The only thing that comes to mind is the title of the Kurt Vonnegut collection, "Welcome to the Monkey House," and even he would have had a hard time imagining the dark satire of rationality America lives in every day, basted while we cook by our well-paid 'friends' in the Big Media.
I wonder what Jessica is doing now?
Royce
Let's hope "The Daily Show" will continue to savage the media for a long, long time.
Not just "no", but absolutely, positively, and unequivocably "no way" should the media spend a day, hour, or minute being cozy with those whom they are to cover. If you want to "just get along", then turn in your press pass and go to work for Hill & Knowleton or some other PR or lobbying firm that specialize in everything from coordinating the bribery of elected representatives, to helping
start wars. Call yourself a "spokesperson", "lobbyist" or "pr flack", but not a reporter or journalist.

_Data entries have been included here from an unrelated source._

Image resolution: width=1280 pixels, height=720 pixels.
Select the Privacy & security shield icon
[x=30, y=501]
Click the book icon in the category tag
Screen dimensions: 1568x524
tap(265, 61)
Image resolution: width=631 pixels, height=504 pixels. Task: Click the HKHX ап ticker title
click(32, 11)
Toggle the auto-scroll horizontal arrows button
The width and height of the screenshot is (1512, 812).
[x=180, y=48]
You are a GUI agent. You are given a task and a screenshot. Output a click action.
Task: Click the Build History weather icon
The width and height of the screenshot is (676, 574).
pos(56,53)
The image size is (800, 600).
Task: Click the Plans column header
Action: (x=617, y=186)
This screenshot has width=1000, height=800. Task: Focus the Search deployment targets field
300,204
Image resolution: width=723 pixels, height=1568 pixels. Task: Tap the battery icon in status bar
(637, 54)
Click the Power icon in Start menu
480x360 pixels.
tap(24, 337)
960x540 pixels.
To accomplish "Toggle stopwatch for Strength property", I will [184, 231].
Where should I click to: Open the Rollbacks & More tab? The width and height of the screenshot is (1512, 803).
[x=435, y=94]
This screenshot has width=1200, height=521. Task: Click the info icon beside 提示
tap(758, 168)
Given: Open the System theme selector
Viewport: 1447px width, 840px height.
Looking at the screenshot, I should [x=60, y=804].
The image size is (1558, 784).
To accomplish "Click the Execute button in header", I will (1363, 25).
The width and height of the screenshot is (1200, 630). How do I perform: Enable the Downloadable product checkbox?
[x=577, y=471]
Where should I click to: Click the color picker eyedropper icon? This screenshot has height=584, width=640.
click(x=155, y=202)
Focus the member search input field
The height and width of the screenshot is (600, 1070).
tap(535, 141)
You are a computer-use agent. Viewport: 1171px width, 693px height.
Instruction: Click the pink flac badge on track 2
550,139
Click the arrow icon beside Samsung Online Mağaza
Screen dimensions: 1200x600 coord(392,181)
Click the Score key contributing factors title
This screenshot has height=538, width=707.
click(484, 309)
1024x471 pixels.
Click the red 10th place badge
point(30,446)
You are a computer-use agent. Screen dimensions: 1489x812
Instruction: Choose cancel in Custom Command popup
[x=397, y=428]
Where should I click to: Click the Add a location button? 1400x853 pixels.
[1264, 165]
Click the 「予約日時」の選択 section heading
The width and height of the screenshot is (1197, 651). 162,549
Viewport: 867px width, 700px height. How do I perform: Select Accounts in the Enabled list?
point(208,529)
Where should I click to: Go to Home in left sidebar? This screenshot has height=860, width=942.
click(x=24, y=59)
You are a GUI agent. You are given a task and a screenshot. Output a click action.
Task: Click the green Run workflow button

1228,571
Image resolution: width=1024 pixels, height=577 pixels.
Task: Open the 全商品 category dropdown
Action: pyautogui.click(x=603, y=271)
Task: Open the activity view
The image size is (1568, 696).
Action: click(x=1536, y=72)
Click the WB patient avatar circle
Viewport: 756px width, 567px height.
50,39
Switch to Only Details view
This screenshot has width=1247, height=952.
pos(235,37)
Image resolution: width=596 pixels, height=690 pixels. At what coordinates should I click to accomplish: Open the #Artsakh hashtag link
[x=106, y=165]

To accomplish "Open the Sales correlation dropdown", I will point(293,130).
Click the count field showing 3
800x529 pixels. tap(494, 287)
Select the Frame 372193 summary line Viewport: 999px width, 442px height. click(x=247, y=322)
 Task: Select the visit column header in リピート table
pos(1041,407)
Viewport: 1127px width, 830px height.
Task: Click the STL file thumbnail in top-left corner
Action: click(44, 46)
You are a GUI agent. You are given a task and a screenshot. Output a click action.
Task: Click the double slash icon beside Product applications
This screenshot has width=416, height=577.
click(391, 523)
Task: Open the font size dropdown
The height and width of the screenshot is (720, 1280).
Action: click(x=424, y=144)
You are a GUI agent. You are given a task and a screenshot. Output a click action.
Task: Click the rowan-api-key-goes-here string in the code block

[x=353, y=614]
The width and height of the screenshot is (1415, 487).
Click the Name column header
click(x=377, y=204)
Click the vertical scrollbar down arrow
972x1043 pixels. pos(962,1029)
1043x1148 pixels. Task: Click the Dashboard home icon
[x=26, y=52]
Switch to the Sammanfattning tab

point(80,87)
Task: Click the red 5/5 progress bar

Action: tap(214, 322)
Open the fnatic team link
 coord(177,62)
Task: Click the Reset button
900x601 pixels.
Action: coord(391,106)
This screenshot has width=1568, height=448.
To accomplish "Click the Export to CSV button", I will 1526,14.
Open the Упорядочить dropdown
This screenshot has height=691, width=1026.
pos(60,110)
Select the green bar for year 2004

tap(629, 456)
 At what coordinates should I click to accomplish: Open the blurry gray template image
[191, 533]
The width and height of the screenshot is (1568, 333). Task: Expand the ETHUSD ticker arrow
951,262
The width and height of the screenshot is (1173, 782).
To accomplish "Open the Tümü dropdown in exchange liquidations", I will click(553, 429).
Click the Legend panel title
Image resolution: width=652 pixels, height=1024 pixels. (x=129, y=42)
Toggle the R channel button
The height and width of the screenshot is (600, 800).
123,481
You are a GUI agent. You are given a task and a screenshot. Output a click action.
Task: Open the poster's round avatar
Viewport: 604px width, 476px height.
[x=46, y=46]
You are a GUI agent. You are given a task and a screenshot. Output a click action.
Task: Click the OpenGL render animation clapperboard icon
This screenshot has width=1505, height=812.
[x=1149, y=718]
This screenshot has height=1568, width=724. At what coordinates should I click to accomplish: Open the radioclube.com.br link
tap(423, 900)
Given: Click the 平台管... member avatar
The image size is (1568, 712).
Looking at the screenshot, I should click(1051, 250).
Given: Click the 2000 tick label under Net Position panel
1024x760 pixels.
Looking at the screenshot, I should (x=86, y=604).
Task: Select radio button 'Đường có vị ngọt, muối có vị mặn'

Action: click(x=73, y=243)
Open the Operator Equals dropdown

The first and prime directive of any reporter or journalist should be to challenge the veracity of anything said by anyone in authority and make them prove they are not either lying or trying to mislead those they are elected to serve.
Poet
But the press' treatment of Democratic Presidents contrasts completely. The media bruited every smear the right could make up about President Clinton and his family, while completely ignoring what his administration did. Most Americans--even progressives--would flunk a simple quiz on their President's accomplishments, simply because it was not reported. The same will happen to Obama.
Colbert should be the guest speaker every year. People would likely stop showing up, and that's a good thing.